Według paryskiej straży pożarnej nie odpowiada on żadnej interwencji, którą przeprowadzono tego wieczoru. Z powodu braku innego tropu, strażacy za możliwą jego przyczynę podają ulewy i burze, które przeszły w tym czasie nad regionem.
Airparif zajmujący się badaniem jakości powietrza w regionie Ile-de-France nie odnotował wysokiego poziomu dwutlenku siarki w powietrzu.
Zastępca mer Paryża Emmanuel Grégoire zapewnił, że tego wieczoru nie doszło do żadnego pożaru, nie zgłoszono też wypadku w zakładzie czy fabryce, a zapach siarki może mieć związek z ulewnymi opadami deszczu.
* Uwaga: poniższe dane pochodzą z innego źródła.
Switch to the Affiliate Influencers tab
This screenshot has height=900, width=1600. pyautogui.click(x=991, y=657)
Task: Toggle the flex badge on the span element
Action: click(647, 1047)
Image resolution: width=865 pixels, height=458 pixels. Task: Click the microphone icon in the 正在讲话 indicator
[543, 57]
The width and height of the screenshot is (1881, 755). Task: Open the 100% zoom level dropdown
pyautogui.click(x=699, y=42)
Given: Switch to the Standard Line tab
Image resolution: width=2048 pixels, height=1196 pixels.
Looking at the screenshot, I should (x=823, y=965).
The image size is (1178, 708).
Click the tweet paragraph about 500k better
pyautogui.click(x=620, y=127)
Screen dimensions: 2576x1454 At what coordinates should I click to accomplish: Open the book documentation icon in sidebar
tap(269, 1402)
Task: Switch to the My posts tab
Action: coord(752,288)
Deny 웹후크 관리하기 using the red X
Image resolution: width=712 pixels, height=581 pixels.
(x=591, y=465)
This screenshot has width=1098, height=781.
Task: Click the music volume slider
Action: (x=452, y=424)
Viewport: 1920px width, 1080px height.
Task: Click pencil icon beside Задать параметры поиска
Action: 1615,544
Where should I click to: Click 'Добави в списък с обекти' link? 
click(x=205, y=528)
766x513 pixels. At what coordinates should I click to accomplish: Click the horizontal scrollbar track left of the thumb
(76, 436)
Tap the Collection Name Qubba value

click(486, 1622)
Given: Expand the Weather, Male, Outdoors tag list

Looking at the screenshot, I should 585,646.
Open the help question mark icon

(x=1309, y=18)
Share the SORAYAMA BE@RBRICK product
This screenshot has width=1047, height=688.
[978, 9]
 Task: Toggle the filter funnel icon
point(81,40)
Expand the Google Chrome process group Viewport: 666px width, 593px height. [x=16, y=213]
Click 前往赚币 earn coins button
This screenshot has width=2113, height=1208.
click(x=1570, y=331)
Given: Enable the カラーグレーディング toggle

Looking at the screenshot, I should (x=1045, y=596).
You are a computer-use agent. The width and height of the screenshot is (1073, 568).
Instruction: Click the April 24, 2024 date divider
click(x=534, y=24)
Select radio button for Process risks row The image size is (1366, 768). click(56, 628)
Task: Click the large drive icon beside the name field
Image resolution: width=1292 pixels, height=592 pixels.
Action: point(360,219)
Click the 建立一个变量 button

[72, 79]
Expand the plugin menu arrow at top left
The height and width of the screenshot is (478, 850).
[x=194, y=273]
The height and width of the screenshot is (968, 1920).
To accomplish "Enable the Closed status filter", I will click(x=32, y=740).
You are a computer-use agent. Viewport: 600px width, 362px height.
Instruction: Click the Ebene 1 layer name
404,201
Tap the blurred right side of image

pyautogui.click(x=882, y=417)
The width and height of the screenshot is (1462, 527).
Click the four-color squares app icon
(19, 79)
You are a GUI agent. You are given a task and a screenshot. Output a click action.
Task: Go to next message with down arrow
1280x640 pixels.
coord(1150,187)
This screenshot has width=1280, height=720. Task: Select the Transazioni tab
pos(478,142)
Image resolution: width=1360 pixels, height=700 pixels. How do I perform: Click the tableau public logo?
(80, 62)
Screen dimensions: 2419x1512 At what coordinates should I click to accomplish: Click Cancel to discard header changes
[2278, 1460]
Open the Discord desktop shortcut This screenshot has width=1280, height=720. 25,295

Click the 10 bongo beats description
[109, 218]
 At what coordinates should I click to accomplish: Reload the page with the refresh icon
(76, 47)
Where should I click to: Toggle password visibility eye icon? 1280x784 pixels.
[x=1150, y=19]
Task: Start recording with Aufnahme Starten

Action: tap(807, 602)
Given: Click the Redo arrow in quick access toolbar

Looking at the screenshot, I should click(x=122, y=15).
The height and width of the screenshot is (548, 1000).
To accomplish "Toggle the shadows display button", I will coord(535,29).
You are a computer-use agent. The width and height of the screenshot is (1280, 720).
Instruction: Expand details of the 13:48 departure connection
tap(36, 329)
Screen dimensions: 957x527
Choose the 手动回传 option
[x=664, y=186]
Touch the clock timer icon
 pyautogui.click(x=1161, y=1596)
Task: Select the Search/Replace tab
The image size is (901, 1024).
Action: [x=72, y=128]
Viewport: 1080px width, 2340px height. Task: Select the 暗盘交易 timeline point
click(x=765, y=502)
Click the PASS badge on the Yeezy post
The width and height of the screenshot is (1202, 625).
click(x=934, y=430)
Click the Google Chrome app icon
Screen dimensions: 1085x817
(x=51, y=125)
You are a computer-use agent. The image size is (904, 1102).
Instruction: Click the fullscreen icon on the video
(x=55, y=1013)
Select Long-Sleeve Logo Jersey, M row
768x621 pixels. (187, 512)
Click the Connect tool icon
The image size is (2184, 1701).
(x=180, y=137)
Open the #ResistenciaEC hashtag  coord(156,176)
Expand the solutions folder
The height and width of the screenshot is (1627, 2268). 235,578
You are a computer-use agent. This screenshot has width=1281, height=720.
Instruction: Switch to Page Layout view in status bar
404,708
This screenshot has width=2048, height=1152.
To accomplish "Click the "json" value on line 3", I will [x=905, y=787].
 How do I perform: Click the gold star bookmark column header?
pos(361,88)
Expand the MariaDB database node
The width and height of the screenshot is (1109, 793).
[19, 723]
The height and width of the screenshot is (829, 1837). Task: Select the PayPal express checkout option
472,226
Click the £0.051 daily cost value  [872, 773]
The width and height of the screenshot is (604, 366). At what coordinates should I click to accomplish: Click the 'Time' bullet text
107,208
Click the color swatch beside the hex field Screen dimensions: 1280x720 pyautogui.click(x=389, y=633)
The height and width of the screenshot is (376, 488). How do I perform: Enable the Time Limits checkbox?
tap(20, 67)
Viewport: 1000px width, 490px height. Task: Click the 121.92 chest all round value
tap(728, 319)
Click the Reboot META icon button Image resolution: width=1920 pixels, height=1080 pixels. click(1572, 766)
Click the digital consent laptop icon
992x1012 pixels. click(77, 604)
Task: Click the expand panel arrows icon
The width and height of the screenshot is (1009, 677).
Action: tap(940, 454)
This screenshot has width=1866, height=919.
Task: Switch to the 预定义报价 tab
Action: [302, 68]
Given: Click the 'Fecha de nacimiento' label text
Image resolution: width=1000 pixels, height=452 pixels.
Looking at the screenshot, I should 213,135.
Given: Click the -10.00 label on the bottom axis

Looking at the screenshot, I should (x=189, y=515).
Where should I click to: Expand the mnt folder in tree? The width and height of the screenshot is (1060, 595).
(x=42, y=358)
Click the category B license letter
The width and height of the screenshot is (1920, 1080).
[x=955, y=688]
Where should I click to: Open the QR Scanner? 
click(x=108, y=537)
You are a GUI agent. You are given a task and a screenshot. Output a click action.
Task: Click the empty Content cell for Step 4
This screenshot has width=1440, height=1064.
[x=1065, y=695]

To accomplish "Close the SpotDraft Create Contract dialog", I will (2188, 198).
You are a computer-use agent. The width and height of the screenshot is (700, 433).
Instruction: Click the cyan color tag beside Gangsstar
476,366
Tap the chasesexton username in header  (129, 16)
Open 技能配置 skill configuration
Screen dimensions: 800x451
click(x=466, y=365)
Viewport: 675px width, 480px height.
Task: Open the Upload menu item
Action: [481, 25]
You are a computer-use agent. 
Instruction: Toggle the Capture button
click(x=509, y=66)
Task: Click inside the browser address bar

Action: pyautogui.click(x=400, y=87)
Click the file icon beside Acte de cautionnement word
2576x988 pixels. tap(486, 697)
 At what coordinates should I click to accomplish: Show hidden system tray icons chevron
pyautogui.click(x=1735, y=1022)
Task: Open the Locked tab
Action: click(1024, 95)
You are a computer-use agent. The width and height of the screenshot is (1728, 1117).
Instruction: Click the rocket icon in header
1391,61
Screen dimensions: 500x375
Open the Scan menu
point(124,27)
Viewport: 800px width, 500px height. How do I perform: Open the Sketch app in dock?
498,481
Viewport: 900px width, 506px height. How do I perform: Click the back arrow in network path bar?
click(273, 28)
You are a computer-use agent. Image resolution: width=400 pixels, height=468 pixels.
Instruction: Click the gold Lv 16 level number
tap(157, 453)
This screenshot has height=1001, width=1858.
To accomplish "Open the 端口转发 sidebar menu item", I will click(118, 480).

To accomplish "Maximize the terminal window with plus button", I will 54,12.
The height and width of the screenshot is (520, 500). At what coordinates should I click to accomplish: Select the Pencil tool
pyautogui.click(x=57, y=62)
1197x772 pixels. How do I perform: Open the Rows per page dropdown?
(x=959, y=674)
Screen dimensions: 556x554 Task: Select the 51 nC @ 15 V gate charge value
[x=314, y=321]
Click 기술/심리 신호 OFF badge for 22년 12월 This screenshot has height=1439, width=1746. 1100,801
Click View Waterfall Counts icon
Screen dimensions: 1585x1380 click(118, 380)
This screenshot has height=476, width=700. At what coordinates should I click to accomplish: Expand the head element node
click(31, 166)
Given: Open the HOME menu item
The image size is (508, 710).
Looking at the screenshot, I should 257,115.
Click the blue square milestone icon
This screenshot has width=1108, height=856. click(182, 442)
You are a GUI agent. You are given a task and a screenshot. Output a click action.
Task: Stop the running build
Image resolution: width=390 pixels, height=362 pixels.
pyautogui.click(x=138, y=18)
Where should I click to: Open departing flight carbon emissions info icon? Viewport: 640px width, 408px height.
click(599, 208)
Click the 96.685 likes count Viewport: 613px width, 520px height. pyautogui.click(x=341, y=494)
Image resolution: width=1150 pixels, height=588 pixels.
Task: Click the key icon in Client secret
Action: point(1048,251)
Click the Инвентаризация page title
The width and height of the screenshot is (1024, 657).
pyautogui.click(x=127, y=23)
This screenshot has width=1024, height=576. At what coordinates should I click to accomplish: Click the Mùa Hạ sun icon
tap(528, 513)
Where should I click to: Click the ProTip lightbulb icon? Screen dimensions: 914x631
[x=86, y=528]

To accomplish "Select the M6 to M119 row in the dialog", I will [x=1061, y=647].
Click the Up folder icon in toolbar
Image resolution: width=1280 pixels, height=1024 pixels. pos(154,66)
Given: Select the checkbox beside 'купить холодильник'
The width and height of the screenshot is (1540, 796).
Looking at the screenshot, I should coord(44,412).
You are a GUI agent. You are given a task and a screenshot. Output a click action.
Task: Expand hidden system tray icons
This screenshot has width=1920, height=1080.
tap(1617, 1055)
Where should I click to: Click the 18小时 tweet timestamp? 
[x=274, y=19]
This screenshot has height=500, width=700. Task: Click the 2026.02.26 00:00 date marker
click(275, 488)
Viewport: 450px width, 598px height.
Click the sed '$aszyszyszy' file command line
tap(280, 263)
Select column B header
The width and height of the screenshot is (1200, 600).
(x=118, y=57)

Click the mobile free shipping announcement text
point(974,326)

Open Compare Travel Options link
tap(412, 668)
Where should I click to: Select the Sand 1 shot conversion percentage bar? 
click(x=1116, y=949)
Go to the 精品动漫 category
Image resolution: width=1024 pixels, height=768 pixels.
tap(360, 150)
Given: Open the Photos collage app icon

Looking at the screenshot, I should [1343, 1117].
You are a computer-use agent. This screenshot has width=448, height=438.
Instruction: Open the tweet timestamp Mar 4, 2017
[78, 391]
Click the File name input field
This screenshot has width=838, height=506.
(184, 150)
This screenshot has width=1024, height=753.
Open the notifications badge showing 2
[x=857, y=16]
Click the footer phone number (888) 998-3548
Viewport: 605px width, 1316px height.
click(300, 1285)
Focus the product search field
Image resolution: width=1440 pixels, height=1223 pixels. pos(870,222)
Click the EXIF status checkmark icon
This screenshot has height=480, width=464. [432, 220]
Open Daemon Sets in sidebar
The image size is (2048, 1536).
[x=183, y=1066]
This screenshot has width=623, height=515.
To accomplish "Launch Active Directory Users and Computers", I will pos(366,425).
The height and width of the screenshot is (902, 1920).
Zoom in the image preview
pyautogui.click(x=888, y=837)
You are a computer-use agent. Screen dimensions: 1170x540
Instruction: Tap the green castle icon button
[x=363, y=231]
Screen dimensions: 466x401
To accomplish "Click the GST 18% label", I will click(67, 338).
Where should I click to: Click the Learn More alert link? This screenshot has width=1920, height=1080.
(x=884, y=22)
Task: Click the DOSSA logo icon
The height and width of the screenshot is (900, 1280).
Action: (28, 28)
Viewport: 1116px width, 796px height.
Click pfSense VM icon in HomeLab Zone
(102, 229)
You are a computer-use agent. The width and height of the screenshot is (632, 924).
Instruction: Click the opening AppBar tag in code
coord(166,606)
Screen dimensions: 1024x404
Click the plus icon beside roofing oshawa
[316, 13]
Dodał też, że trwają dalsze weryfikacje.
Jako inny możliwy powód podał uwolnienie wyziewów siarkowodoru z oczyszczalni ścieków spowodowane ulewą, po czym nie wykluczył również wypadku przemysłowego, który nie został zgłoszony władzom.
Laboratorium Prefektury Policji wczoraj wieczorem pobrało próbki, mające na celu ustalenie przyczyn pojawienia się tego zapachu. Wyniki analiz mają być podane jeszcze dzisiaj. Pod uwagę brane są dwie hipotezy, a mianowicie, że źródłem są oczyszczalnie ścieków lub że chmura dwutlenku siarki napłynęła z zagranicy.
Aktualizacja z 11 maja godzina 22:13 : Komunikat Prefektury Policji
Przeprowadzone analizy powietrza nie wykazały obecności żadnego konkretnego związku, zwłaszcza siarki, który byłby źródłem przykrego zapachu w powietrzu. Prefektura poinformowała ponadto, że nie otrzymała żadnej informacji o incydencie przemysłowym, który mógłby być jego przyczyną.